Colin Pewarchuk, Executive Vice President, General Counsel, and Corporate Secretary of the Corporation, to act as the Secretary of the meeting, and Etienne Melotte and Gail Demick of Computershare Investor Services Inc., the transfer agent of the corporation's common shares, to act as Scrutineers. Notice calling the meeting was mailed to shareholders on June 5th, 2023, we have received confirmation from the corporation's transfer agent as to its mailing. I direct that a copy of the notice with the certificate of mailing be kept with the records of this meeting. Just prior to the start of the meeting, I received a copy of the preliminary scrutineers' report on attendance. There are 59 shareholders holding 42,284,450 common shares represented in person or by proxy at this meeting.

This represents approximately 58.68% of our outstanding common shares as of the record date. Of the foregoing, 34,792,449 shares are entitled to be voted on the Share Issuance Resolution. I've been advised by the scrutineers that a quorum of shareholders is present. I therefore propose to proceed with the business of the meeting. I now declare that the meeting is regularly called and properly constituted for the transaction of business. The item of business of the meeting is described in the information circular, which accompanies the notice of the meeting sent to all shareholders. The only item of business today is the approval of the Share Issuance Resolution regarding the proposed issuance of shares to Coliseum.

More particularly described in the information circular, which I will refer to in today's meeting as the Share Issuance Resolution. Stated in the information circular, the board of directors, excluding Mr. Adam Gray, the Co-Founder and Managing Partner of Coliseum, who recused himself from this matter, has recommended that shareholders vote for the Share Issuance Resolution. Described in greater detail in the information circular, the Share Issuance Resolution must be approved by at least a majority of the votes cast by disinterested shareholders. Stephen, were there any questions or comments submitted in connection with the Share Issuance Resolution?

Stephen King
VP of Strategy and Investor Relations, NFI Group

Paul, we have not received any questions.

Paul Soubry
President, CEO, and Director, NFI Group

It does not appear that we have any further questions regarding the Share Resolution. Stephen.

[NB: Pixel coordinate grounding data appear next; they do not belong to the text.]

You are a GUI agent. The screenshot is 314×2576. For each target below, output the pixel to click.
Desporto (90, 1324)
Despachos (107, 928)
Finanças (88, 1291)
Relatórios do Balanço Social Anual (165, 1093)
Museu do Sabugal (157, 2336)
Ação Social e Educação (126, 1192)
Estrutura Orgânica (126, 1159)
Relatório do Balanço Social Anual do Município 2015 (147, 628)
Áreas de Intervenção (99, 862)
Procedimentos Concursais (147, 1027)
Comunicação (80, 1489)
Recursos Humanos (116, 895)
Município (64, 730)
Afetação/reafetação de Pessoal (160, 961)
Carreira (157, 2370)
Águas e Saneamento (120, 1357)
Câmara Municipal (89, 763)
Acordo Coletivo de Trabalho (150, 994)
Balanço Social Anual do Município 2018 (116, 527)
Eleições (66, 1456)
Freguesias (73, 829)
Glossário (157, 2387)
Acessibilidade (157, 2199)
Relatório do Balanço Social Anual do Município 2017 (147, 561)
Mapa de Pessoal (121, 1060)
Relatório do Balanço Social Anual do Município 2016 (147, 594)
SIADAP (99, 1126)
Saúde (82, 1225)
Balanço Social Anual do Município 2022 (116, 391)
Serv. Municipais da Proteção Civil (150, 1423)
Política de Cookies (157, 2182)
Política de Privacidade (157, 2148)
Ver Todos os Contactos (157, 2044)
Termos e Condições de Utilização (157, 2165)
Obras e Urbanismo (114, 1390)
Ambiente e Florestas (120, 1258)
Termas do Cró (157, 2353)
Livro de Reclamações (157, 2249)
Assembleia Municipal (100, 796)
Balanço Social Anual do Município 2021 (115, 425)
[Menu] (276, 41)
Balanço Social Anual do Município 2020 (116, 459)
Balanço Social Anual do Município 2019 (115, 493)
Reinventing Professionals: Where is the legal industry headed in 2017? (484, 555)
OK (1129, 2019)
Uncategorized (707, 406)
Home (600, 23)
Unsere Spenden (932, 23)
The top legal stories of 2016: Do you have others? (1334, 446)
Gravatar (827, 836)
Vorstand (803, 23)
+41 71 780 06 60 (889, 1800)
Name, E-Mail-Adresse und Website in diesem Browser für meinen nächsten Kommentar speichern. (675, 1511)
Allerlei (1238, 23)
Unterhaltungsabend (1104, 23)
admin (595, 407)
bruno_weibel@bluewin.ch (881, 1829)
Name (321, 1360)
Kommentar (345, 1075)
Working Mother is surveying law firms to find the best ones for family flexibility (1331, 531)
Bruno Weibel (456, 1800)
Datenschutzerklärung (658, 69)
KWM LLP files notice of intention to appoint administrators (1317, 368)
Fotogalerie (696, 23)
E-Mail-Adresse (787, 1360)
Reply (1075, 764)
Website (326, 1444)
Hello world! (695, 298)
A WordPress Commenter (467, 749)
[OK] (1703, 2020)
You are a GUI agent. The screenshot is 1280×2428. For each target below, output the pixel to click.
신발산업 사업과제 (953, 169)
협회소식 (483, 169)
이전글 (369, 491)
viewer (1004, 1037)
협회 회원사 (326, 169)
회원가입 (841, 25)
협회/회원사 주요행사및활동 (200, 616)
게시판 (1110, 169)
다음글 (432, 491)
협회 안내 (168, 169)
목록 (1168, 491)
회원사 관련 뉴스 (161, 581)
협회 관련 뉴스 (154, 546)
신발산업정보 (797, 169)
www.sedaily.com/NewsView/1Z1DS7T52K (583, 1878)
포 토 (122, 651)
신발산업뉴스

I now move and second, that the Share Issuance Resolution set forth in Schedule A to the information circular be approved. I mentioned earlier, voting today will be conducted by electronic ballot. Polls are open, and duly appointed proxy holders who have properly logged in with their invite code and wish to vote, will be able to see on the screen the motion being brought forth at this meeting. You have heard the motion. I would ask duly appointed proxy holders to cast their votes through the online portal. A reminder, if you've already voted or sent in your proxy, there is no need to do anything unless you wish to change your vote. We will provide approximately 30 seconds to complete the electronic ballots, and once the electronic ballot closes, the voting page will disappear and your votes will be automatically submitted.

Thank you for casting your votes. I have been advised by the scrutineers that based on the ballots and proxies deposited for the meeting and preliminary results of the voting, the motion has been voted in favor. Thus I declare the motions carried. The final voting results will be available after the meeting. We will post them on SEDAR. The formal item of business as set forth, set out in the notice of meeting has now been dealt with. If there is no further business to be brought before this meeting, I move and second, that the meeting now terminate. I declare the meeting terminated. This concludes our special meeting of the shareholders on behalf of NFI Group Inc. I'd like to thank you again for joining us today and for your continued support as we execute upon our comprehensive refinancing plan.

We expect that we will complete the full plan prior to the release of our second quarter financial results for 2023 on August 2nd, 2023, and the results of today's meeting will help support that overall timeline. Thank you for participating, and have a great day.